■ INPUT DATA
◇ ◇ ◇
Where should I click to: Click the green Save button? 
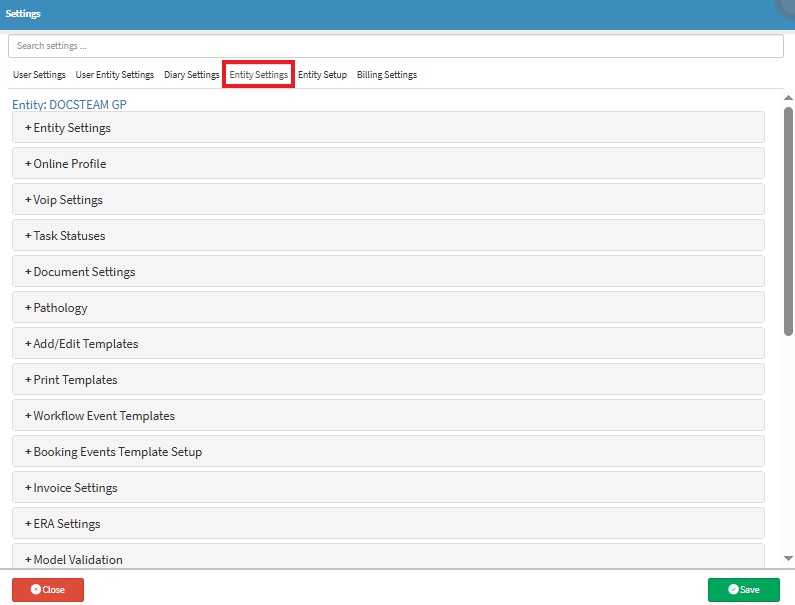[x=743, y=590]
◇ ◇ ◇
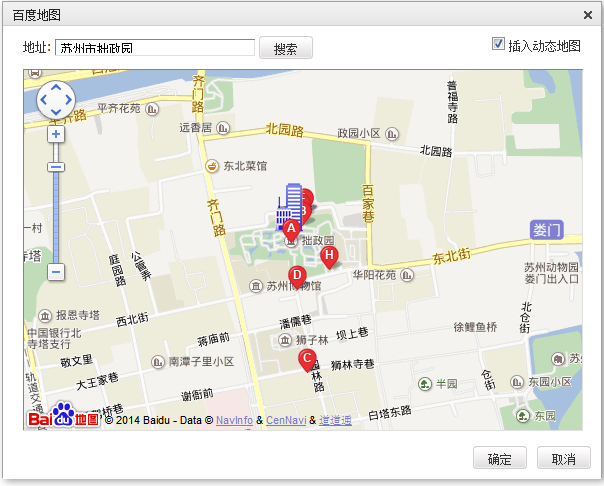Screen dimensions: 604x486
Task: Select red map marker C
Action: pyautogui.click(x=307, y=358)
◇ ◇ ◇
■ PROMPT
Find each line above that contains the word "click" and copy those lines out in full.

■ REPLY
Where should I click to: Click the green Save button? 
Action: pyautogui.click(x=307, y=358)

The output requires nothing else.